“我……能……”
武昭盈的声音很轻,每一个字都说得极慢,仿佛是在心头斟酌了千万遍,带著一种近乎宿命般的沉重,幽幽问道:
“信你吗?”
这句话一出,四周除了白鹤偶一为之的啼鸣和湖水的拍击声,整片天地似乎都安静了下来。
大昭如今风雨飘摇,朝廷不净,將叛,天运税被扣,她这个做天子的,在长安城里每天睁开眼,面对的都是满朝文武的逢迎与算计。
她不能信任何人,也不敢信任何人。
可偏偏在西疆这片荒凉的土地上,在一个吊儿郎当的道士面前,她动了这份不该属於帝王的心思。
听到这句话,李道玄那微微摇晃著的斑竹弯椅……不可察觉地顿了一下。
但也仅仅只是顿了那么一瞬间。
李道玄甚至连一丁点睁开眼睛的意思都没有,脸上依旧掛著那副有些散漫、有些欠揍的招牌笑意。

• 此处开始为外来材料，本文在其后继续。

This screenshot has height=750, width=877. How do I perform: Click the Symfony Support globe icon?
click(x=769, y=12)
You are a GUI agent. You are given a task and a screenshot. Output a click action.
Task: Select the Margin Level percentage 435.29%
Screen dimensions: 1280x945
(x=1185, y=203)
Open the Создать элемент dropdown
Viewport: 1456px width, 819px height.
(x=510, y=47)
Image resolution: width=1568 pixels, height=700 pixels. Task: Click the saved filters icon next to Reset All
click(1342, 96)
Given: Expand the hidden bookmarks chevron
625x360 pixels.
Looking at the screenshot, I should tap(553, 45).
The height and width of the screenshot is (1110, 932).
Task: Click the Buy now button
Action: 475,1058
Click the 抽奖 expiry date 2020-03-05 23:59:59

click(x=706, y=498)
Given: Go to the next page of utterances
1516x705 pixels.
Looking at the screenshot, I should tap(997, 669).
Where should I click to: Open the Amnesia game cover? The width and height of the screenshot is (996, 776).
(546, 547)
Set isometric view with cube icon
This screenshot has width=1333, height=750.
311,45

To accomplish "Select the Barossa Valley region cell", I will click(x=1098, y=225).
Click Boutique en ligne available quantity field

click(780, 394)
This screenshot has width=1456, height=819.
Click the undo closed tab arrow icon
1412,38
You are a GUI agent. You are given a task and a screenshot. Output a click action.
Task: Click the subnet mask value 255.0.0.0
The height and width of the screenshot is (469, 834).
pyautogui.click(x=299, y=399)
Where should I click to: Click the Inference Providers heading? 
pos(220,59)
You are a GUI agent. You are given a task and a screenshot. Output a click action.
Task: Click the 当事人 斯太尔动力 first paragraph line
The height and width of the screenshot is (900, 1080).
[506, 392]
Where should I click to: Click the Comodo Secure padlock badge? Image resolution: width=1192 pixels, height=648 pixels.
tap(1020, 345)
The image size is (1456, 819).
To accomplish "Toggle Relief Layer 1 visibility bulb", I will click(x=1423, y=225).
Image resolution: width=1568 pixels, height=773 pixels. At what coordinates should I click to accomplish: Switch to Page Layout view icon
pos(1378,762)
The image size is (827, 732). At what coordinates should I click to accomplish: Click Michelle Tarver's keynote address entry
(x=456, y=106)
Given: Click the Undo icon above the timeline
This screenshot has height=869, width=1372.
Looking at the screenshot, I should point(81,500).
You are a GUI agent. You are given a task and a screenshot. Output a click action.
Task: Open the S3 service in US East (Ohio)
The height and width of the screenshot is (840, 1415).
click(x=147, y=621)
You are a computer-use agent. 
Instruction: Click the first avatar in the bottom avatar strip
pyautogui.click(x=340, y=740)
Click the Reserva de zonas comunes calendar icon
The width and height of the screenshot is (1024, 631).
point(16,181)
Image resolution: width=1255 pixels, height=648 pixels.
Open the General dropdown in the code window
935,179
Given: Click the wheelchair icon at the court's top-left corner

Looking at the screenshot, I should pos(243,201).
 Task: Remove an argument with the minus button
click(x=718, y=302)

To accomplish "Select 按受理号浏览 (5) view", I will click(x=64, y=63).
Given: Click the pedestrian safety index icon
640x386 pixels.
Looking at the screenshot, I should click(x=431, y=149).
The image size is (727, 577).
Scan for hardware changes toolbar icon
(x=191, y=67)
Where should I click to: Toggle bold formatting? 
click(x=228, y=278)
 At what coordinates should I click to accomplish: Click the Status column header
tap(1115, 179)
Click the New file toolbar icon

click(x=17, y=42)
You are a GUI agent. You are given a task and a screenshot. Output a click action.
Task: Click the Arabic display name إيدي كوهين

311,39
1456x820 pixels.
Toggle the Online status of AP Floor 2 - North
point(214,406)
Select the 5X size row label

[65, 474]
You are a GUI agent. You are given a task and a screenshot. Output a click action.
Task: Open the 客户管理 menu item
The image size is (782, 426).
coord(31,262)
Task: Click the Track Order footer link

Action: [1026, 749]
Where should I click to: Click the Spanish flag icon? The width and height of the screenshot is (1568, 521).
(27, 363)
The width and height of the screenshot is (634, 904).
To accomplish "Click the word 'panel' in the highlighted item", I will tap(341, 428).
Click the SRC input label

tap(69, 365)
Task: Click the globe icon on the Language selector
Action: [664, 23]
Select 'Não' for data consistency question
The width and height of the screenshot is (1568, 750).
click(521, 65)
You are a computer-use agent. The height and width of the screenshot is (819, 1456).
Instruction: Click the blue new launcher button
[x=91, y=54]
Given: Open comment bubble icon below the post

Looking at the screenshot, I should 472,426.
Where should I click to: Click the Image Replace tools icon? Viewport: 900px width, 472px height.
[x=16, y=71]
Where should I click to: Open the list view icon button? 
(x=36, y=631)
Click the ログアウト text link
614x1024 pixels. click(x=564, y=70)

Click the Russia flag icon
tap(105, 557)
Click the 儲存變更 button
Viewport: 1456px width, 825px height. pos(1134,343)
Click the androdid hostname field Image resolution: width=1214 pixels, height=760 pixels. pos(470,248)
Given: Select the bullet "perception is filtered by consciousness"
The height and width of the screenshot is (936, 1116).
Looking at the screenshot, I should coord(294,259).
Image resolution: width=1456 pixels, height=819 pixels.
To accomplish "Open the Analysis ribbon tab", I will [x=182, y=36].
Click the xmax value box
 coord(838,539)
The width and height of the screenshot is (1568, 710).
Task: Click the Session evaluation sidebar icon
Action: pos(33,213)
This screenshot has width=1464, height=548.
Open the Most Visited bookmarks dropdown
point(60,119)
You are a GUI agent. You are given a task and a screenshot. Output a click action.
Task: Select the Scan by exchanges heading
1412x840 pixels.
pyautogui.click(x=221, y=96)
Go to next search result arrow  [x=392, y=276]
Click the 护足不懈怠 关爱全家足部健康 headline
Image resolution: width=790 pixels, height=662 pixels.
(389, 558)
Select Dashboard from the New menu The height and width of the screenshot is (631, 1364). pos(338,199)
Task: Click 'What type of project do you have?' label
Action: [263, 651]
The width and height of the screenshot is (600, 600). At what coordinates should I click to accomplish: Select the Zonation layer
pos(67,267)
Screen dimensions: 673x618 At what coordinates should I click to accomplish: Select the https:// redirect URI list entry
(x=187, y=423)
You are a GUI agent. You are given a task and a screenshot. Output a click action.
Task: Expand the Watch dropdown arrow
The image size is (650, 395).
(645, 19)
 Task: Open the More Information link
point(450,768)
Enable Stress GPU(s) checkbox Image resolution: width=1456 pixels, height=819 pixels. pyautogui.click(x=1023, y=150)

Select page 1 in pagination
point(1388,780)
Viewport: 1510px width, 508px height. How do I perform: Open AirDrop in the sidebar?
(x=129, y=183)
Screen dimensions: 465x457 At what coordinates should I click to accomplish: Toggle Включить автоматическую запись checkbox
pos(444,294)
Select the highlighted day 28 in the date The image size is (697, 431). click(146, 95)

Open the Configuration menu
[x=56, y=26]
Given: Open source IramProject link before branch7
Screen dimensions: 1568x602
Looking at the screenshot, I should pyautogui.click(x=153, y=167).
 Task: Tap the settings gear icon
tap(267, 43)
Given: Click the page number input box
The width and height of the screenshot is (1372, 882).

他躺在椅背上,身子再度跟著椅子慢悠悠地前后摇晃了起来,嘴里漫不经心地吐出了一句:
“你不是……早就已经有答案了吗?”
说完这句话,李道玄缓缓睁开了双眼,有些无奈地转过头,看向武昭盈。
就在他转过头的剎那,他的呼吸却猛地一滯。
不知道什么时候,武昭盈已经轻轻取下了那一层阻隔红尘的素白面纱。
近夕的余光,毫无遮拦地洒落在她的脸上。
那是一张极其绝艷的容顏,肤若凝脂,眉如远黛,平日里那股执掌天下的帝王凌厉在一瞬间褪去,取而代之的,是一抹从未在人前显露过的真诚与清澈。
她就这么静静地看著他,一双凤眸里倒映著漫天霞光,美得动人心魄。
看著这张近在咫尺、堪称绝代倾城的真诚面庞,李道玄的心尖竟莫名地、微微一颤。
他有些不自然地移开了一丝目光,自嘲般地笑了一声,语气难得地收敛了平日里的玩世不恭,变得有些低沉与悠远:
“我这个人啊……从小到大只依仗过我那不著调的爷爷。”
“后来老头子不知道去哪了,后面的路,不论是刀山火海,都是我自己一个人过来的。”
“所以,我並不太懂『信』这个字到底代表著什么,也不愿意去浪费精力思考它的意思。”
李道玄盯著不断泛起微澜的湖面,双手抄进袖子里,轻轻吐出了一口气:
“这红尘世间,有太多真真假假。”
“很多人都是心存双面,戴著各种各样的面具。”
“好比那些看上去大慈大悲、极其偽善的『大好人』,背地里藏了多少齷齪和算计,谁也数不清楚。”
说到这里,李道玄有些自豪地挑了挑嘴角,脸上浮现出一抹温和的笑意:
“平日里乡亲们,对於我所做的事,从不质疑,从不问缘由。”
“这是长时间积累的『真』……或许,就是你口中所说的『信』。”
“就像……你从未防著沈姑娘一样”
栈道旁的微风轻轻撩起李道玄青白色的道袍。
他顿了顿,忽然转过头,一双清亮的眼睛毫无避讳地迎上了武昭盈那双美得惊心动魄的凤眸,意有所指地轻笑了一声:
“同样,现在……你这位……,不也並未对我生出半分防备之心一样吗?”
轰。
李道玄的声音虽然散漫,但落进武昭盈的耳中,却像是在她那万顷波涛不惊的心海上,狠狠地投下了一枚巨石。
她看著他那双乾净、剔透的眼睛,心头最后那一层裹上的重重甲冑,在这一刻被彻底击碎。
没有虚偽的誓言,没有利益的权衡。
这个年轻的道士,用一种最朴素、也最狂妄的方式告诉她:“你想信,那便信,因为你在这里,只是那个被他带出来钓鱼的“武姑娘”,而不是背负著整个大昭帝国的孤高天子。”